**Exercise objective:** Rewrite the part of the article below that begins at "LEWISTON – A" and stops after "along the shoulder.", changing "van" to "truck".

**Text provided:**

▬▬▬▬▬▬▬▬▬▬

LEWISTON – A textile mill burned, the earth quaked and a popular artist ricocheted off the windshield of a van.
It all happened before the first commercial.
Stephen King’s new TV series, “Kingdom Hospital,” debuted Wednesday on ABC, unveiling the story set here in Lewiston.
The first episode included only a passing reference to the city, where King recuperated from his own tragic encounter with a van in 1999. Instead, the author re-imagines his accident.
A dog distracts the driver of a van on a rural country road. Weaving across the two-lane blacktop, the van slams into Peter Rickman, a famous painter who happens to be jogging along the shoulder.
His body twisted, Rickman, played by actor Jack Coleman, comes to rest on the roadside. The driver first talks to the painter, clumsily apologizing, then he drives away. Meanwhile, the audience hears the painter’s thoughts:
“Help me get up!”

▬▬▬▬▬▬▬▬▬▬

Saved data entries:
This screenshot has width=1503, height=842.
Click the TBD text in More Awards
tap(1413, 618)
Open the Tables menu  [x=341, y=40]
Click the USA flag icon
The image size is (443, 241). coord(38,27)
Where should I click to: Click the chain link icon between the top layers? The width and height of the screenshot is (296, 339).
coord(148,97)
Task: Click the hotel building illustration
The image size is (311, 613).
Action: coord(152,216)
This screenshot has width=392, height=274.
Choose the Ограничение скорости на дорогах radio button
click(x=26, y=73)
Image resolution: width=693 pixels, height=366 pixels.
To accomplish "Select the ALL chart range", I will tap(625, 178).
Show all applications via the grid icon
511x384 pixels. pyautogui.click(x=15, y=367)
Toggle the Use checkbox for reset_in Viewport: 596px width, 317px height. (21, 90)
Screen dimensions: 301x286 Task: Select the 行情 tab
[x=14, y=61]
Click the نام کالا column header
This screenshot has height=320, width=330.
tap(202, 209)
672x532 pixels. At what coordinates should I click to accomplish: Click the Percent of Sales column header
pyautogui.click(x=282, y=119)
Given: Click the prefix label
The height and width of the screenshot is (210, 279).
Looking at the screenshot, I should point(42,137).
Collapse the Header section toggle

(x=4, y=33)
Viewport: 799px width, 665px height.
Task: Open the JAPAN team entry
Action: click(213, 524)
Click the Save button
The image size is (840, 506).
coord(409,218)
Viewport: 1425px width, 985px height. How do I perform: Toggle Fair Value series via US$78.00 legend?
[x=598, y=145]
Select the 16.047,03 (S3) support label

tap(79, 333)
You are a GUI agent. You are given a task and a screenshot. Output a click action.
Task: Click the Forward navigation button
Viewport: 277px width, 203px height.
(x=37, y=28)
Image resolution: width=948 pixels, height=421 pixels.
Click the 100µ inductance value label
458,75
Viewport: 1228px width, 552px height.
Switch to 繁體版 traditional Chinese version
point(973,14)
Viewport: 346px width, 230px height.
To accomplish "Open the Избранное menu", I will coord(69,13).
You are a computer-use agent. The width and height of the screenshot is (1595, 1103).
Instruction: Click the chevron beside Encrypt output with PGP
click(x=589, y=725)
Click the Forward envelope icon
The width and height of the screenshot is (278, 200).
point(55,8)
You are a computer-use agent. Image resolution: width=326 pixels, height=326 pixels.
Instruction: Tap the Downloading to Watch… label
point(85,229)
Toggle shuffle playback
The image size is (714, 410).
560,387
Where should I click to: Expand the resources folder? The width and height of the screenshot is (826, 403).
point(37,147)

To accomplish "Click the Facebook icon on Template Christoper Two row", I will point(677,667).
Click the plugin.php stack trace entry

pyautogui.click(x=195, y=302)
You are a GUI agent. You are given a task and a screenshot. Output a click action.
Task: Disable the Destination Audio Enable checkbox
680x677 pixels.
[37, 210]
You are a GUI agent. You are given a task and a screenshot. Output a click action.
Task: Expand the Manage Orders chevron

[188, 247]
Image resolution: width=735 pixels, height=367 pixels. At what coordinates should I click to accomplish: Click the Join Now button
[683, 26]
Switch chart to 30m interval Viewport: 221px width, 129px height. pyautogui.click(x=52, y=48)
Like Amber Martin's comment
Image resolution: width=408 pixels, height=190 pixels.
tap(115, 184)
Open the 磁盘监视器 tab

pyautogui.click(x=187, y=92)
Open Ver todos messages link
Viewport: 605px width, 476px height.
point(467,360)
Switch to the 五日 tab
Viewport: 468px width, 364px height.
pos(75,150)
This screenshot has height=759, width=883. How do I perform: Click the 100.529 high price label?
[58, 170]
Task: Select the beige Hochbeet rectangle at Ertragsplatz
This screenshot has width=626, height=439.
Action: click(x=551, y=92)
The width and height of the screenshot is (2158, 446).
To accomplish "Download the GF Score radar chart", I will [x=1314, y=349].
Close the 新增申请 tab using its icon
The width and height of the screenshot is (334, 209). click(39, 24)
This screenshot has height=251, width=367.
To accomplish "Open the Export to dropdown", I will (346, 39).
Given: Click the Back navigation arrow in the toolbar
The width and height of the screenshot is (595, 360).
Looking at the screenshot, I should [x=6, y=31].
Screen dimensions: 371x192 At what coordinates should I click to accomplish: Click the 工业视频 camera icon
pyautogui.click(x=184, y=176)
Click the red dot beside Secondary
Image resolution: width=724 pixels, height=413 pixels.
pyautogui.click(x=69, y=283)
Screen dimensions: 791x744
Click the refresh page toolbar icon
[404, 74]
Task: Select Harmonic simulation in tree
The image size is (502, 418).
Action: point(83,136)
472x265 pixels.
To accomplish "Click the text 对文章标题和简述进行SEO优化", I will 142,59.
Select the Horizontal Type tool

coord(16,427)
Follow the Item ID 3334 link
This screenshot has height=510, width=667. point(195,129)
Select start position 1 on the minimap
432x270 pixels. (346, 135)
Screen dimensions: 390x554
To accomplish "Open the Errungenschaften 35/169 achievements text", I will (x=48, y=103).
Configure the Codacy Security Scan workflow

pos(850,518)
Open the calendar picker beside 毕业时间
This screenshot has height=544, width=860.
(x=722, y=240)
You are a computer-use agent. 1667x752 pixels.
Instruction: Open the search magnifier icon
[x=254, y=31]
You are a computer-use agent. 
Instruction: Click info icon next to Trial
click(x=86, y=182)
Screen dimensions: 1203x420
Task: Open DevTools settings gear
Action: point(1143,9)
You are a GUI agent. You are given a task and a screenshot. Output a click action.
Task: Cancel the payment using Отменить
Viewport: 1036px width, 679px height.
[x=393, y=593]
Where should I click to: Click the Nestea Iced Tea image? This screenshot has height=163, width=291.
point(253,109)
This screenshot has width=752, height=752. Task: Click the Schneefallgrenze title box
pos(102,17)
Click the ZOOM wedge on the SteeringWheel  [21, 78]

▬▬▬▬▬▬▬▬▬▬

**Reply to the task:**
LEWISTON – A textile mill burned, the earth quaked and a popular artist ricocheted off the windshield of a truck.
It all happened before the first commercial.
Stephen King’s new TV series, “Kingdom Hospital,” debuted Wednesday on ABC, unveiling the story set here in Lewiston.
The first episode included only a passing reference to the city, where King recuperated from his own tragic encounter with a truck in 1999. Instead, the author re-imagines his accident.
A dog distracts the driver of a truck on a rural country road. Weaving across the two-lane blacktop, the truck slams into Peter Rickman, a famous painter who happens to be jogging along the shoulder.